Cemeteries are a serious business

January 8, 2018

“I am ready to meet my maker, but whether my maker is prepared for the great ordeal of meeting me is another matter” Winston Churchill 1874-1965

Dying is a serious business. With Nairobi’s current population of about 4 million, our one public cemetery in Langata was officially declared full in 1996. Folks, we are talking about twenty-one odd years ago. If you’ve attended a burial in Langata, you can easily see why. Graves have been created at every single corner, squeezed up against the fence or randomly placed on former pathways. As you make your way towards the burial site, it’s fairly common to find that your walking on top of unmarked, old graves and the crunching of leaves beneath your gingerly placed feet often leaves you pondering whether the soundis coming from old bones that are yielding to your unwelcome trespass.

It doesn’t help when some media reports about the cemetery are published laced with the cultural bias of the writers. Take this quote out of an article about Langata Cemetery in The Star Newspaper on March 6th 2017: “Traditionally, most Kenyans transport their dead back to their village, the so- called ancestral home, to perform ritual and religious burial rights. However, broken families, poverty and expenses have forced Nairobi dwellers to bury their dead in cemeteries.” The graveassumption –pun fully intended- that the writer makes is that it is primarily negative circumstances that force the African native to be buried in the purported ignominy of a public cemetery.

I’m a native myself, and I know the obsession we have with land. I also know the obsession we have with disturbing the spirits of those gone before us. Thus burying ourselves in our ancestral homes means that we tie up that land for the singular and uneconomic use of the family for the foreseeable future. Here’s the challenge: we will not be here in the future to determine if that land will be maintained by our future generations of young whippersnappers who have absolutely no memories of us except what we may have posted on Facebook or Whatsapp that may or may not exist by then. Given the demand for residential and commercial buildingsthat devolution is now creating in urban centres within previous rural counties, our ancestral homes could very well be in the next densely populated Ongata Rongai-equivalent of those urban centres and our great great grandchildren will have no qualms selling the plots to the first private developer that sashays into town with hard cash. Which is why the Business Daily article on December 28th 2017, whose headline “Mailu gives nod to Shs 800m cemetery for rich Kenyans”caught my undying attention (as you can see I’m going to town with these puns). The article described a proposed private cemetery where an individual who, quite frankly speaking, is an organized and methodical person that wants to save his family from debating about how many matatus need to be hired to transport mourners to far flung areas of this beautiful country can buy a plot for about Shs 130,000 and rest in peace for at least 50 years. In the interim, ongoing negotiations by the dearly departed with their Ultimate Creator as to whether they can gain entry into the Kingdom of Glory should render thoughts of what happens to their physical body fairly obsolete. This organized individual is considered by the article as “fabulously rich”.
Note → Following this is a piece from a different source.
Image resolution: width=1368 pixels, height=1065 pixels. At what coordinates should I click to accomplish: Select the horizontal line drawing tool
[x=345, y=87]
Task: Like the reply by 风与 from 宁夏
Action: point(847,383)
On September 30th2014, this very newspaper reported that the Nairobi County Assembly was mulling over proposals to increase the cost of a Langata Cemetery burial by up to 50%. Demand and supply folks; those prices are going to continue to rise as long as supply of land remains finite. It goes without saying that more private cemeteries will begin to emerge, as the Kenyan cultural ethic of private solutions to public problems flows into the business of burial grounds. One doesn’t have to be fabulously rich to see that the concept of the “ancestral home” will diminish at a rate converse to the growth of county municipal areas.

Future generations will dilute our native obsession with burials at our rural homes, and become comfortable with public cemetery interments especially if zoning regulations transcend into county urban planning. It is also worth considering promotingcremation as a Nairobi county driven option for the rapidly depleting resource of public burial grounds. Let me stop here, before this piece is burnt to a crisp by the cremation haters!